Folks, I hope everyone are having some quality time with their families and loved ones, I wanted to give you a quick update on the events of the 24th.
As you know, on the 14th we encountered a hardware malfunction from one of our Data Center vendors. The vendor remedied the situation in a matter of hours and we were back in full swing. We thought the issue was resolved for good. On the 24th at approximately 1pm PST our engineers identified the same problem with the same vendor starting to resurface again. Over the course of the next three hours the Vendor’s engineers were coming up with ideas and hypothesis on how to resolve the issue, however no one really gave us a solid answer as to WHY this issue reappeared. The issue was identified as a hardware problem, but it was not clear where exactly the failure is happening.
In order to put this uncertainty behind us, we have decided to migrate our entire server array into a new region, which in essence means that we will be running the entire LivePOS system on a new set of hardware, leaving the “bad” hardware behind. Once the last store was confirmed closed, LivePOS engineers started to migrate the array as planned, that was at approximately 9PM PST. The team worked throughout the night and at approximately 2pm the following day the migration was 97% complete and LivePOS.com, Dashboard and POS transactions were all back online. The rest of the 3% was done that following night, brining the service to 100%.
With the offline feature working as designed, most of you were ringing up customers and collecting payments without delays, however some of you had to close and go home before all of your transactions synced. When the stores re-opened Saturday morning the sales automatically synced and posted on the correct date of the 24th, showing you a blue logo.
With monster companies like Facebook and Netflix (who also uses AWS) going down a few times every year, no cloud solution can be fully immune to this problem, it is a simple fact of life, and while rare, we at LivePOS want to make sure that we are better prepared if this ever happens again.
In the next few weeks we are going to revisit our offline procedures and add enhancements and capabilities to the LivePOS offline system. We will post enhancements and feature updates in our weekly Friday email newsletter. Also, where applicable, we will be reaching out to some of you who were effected more than others to offer some good will compensation.

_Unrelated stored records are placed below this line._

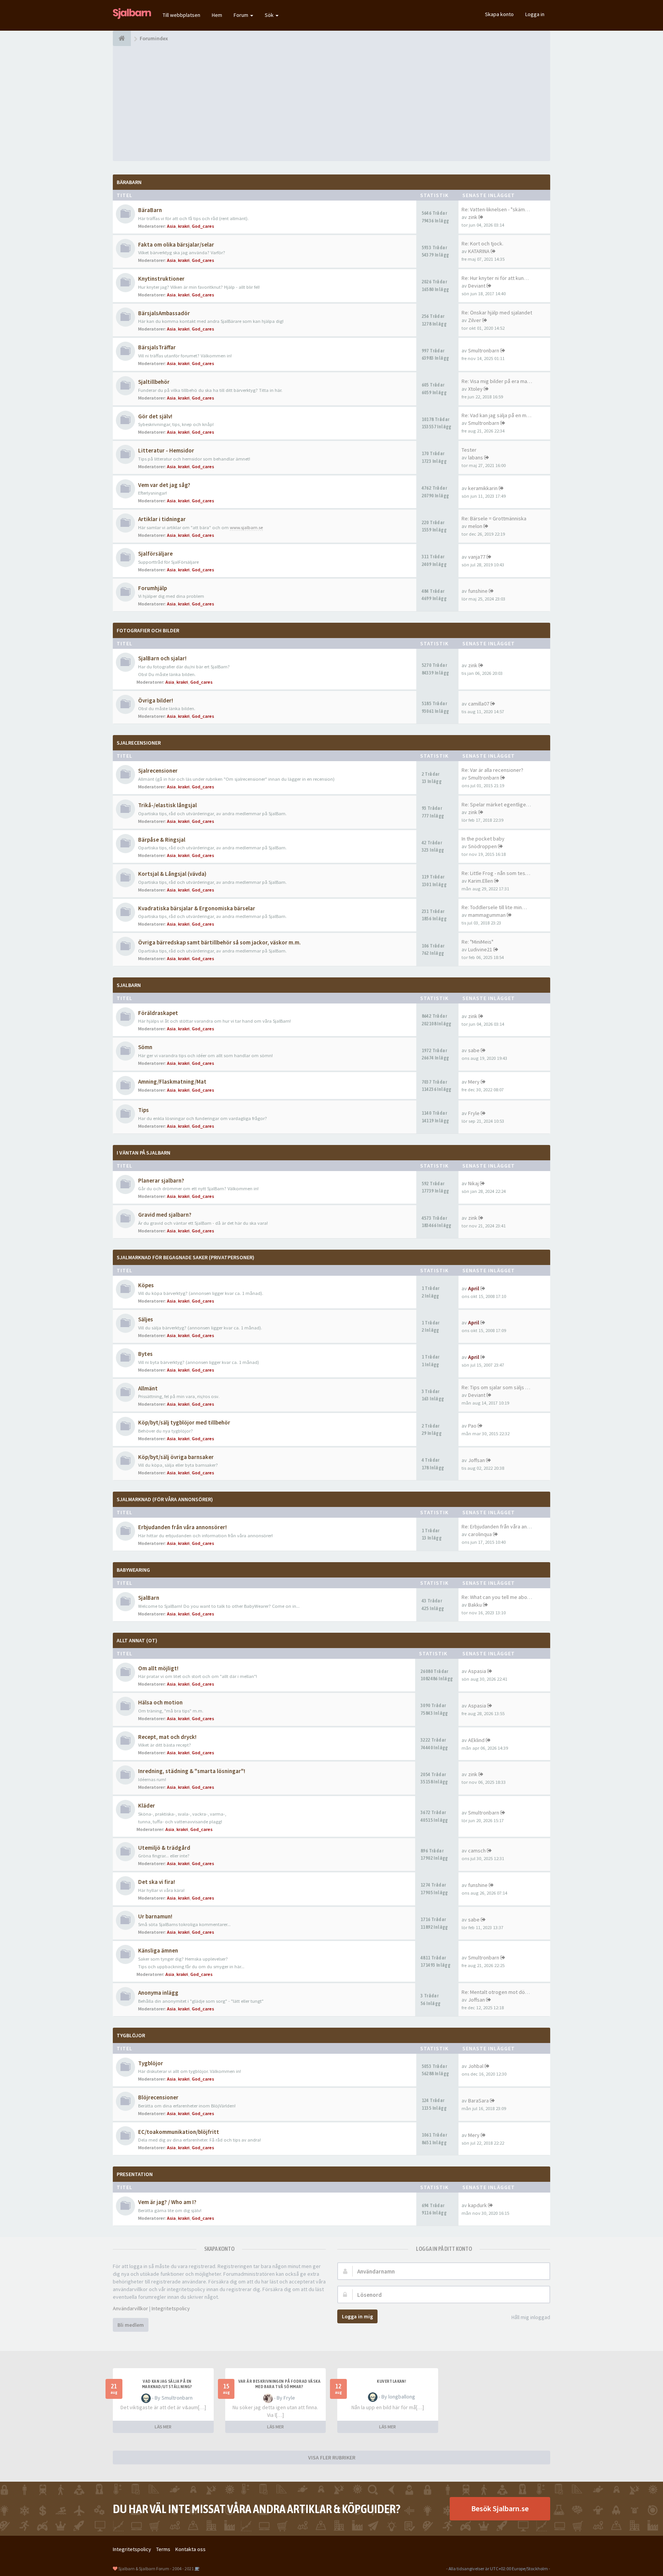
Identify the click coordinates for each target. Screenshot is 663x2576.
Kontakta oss (190, 2549)
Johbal (475, 2066)
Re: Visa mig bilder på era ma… (497, 381)
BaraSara (478, 2100)
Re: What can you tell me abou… (498, 1597)
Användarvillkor (130, 2308)
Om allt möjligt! (158, 1668)
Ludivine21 (480, 949)
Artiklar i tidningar (162, 519)
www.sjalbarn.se (246, 527)
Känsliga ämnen (158, 1950)
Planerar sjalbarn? (161, 1180)
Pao (472, 1425)
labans (475, 457)
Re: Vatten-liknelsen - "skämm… (498, 209)
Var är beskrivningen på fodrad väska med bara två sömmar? (279, 2384)
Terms (163, 2549)
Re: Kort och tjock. (482, 243)
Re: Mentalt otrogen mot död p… (499, 1992)
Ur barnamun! (155, 1916)
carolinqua (480, 1534)
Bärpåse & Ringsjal (161, 839)
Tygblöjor (150, 2063)
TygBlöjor (131, 2035)
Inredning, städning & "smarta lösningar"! (191, 1771)
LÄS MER (163, 2427)
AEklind (476, 1740)
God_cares (203, 226)
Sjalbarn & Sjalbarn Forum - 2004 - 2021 (156, 2568)
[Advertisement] (331, 103)
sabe (474, 1050)
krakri (184, 226)
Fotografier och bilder (148, 630)
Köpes (146, 1285)
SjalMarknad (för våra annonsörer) (165, 1499)
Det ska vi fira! (156, 1881)
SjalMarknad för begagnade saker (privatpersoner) (185, 1257)
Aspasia (477, 1671)
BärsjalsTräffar (157, 347)
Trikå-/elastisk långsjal (167, 805)
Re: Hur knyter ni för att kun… (495, 278)
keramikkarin (483, 488)
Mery (474, 1081)
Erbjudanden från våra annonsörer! (182, 1527)
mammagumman (487, 914)
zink (472, 217)
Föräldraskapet (158, 1013)
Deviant (476, 285)
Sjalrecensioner (139, 742)
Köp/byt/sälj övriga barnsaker (176, 1457)
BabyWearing (133, 1569)
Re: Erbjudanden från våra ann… (498, 1526)
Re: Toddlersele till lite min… (494, 907)
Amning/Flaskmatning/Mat (172, 1081)
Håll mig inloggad (530, 2317)
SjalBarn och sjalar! (162, 658)
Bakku (475, 1604)
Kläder (146, 1805)
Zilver (474, 320)
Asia (171, 226)
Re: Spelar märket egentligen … (498, 804)
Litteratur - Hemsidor (166, 450)
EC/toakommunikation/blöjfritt (178, 2131)
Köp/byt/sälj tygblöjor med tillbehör (184, 1422)
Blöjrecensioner (158, 2097)
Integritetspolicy (171, 2308)
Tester (469, 449)
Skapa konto (499, 14)
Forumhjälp (152, 588)
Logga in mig (357, 2316)
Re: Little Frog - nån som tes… (496, 873)
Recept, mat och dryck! (167, 1736)
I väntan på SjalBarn (143, 1152)
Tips (143, 1110)
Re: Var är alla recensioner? (492, 770)
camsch (477, 1850)
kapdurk (477, 2205)
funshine (478, 590)
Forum (241, 15)
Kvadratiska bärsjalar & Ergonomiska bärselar (196, 908)
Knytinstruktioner (161, 278)
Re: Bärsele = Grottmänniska (494, 518)
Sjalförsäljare (155, 553)
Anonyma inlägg (158, 1992)
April (473, 1288)
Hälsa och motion (160, 1702)
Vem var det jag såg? (164, 485)
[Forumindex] (122, 38)
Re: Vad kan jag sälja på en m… (496, 415)
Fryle (474, 1113)
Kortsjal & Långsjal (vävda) (172, 873)
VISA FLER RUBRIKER (331, 2457)
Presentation (135, 2174)
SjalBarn (129, 985)
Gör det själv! (155, 416)
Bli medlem (130, 2324)
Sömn (145, 1047)
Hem (217, 15)
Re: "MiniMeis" (477, 941)
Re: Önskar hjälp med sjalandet (497, 312)
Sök (270, 15)
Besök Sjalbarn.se (500, 2508)
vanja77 (476, 556)
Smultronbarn (483, 350)
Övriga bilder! (155, 700)
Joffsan (476, 1460)
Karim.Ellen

As I indicated in my last posting, I have been with LivePOS for over 10 years now, and to my knowledge this is the first time in a decade (!) that we had to deal with Data Center issues TWICE in the same month. While this is not comforting in any way, it help to know that these events are rare. Very rare, and like Murphy’s law, they always show up at the worst time.
I want to thank you again for your patience and understanding. In the past few days I have received many customer emails indicating that while the downtime was unpleasant, they were thankful for the constant updates (via our status page) and quick remedy of the situation. Thank you all for your kind words.
I want to wish you and your family a great new year, full of health and wealth.
David Miller, Head of IT LivePOS